• [Exercise data]:
= Beginning of Section =
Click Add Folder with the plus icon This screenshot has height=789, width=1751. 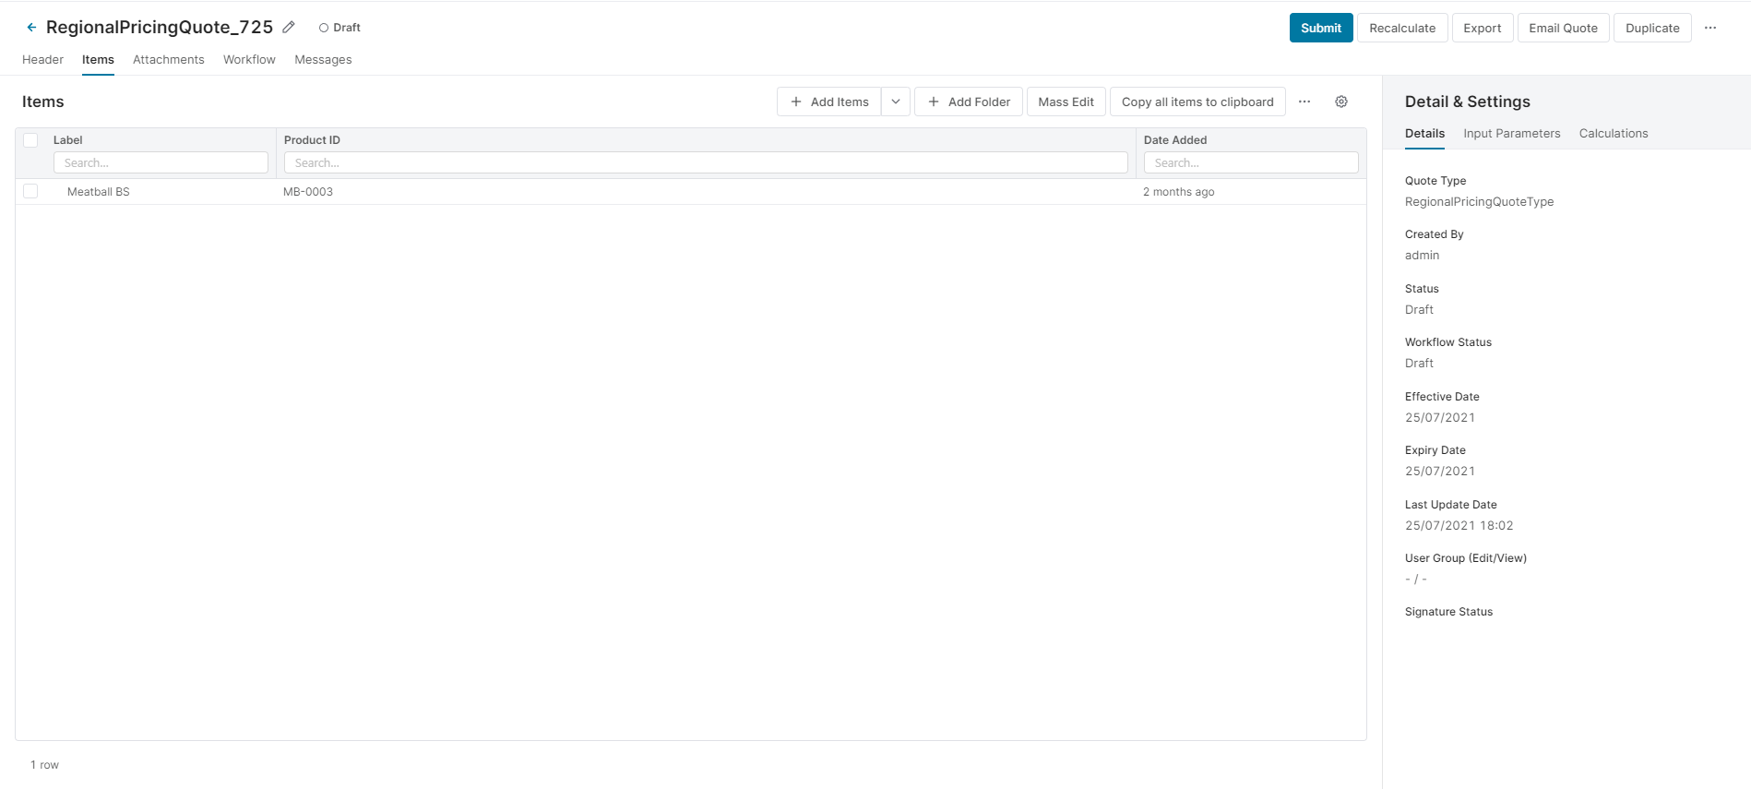[968, 102]
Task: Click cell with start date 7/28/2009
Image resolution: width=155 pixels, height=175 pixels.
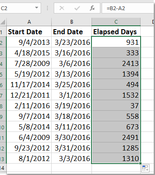Action: 29,63
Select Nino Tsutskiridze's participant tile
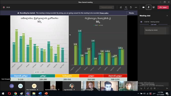Screen dimensions: 171x96 (34, 86)
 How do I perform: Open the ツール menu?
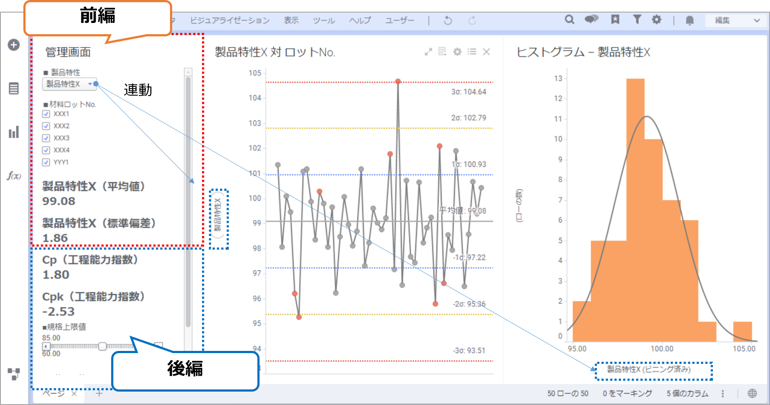pyautogui.click(x=324, y=20)
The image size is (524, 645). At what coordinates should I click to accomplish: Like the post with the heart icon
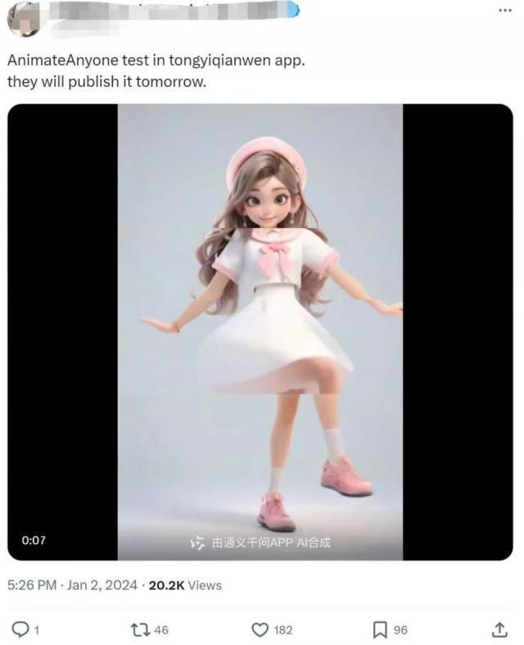[x=260, y=629]
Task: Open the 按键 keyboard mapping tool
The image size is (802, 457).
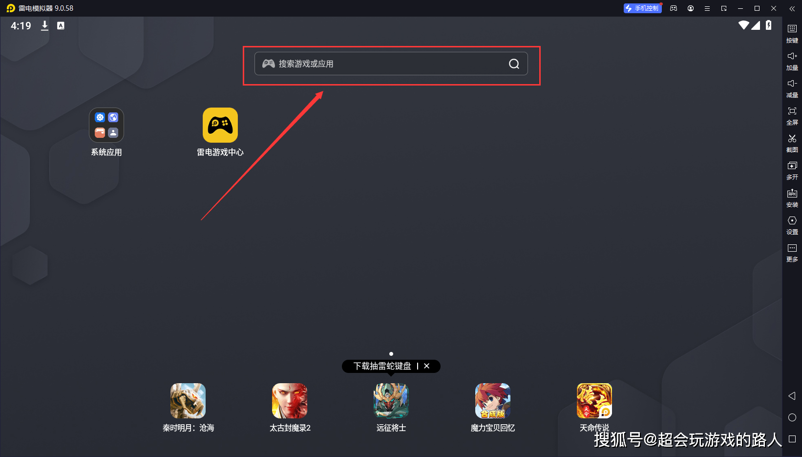Action: [x=792, y=33]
= End of Section =
• [Work item]:
Repeat exactly the lines above, starting at the one that contains "Select Nino Tsutskiridze's participant tile" and stopping at the last line of the entries, and leave out the pictures.

• [Task output]:
Select Nino Tsutskiridze's participant tile
Screen dimensions: 171x96 (34, 86)
 How do I perform: Open the ツール menu?
pyautogui.click(x=324, y=20)
The image size is (524, 645). At what coordinates should I click to accomplish: Like the post with the heart icon
[x=260, y=629]
Task: Open the 按键 keyboard mapping tool
The image size is (802, 457).
Action: [x=792, y=33]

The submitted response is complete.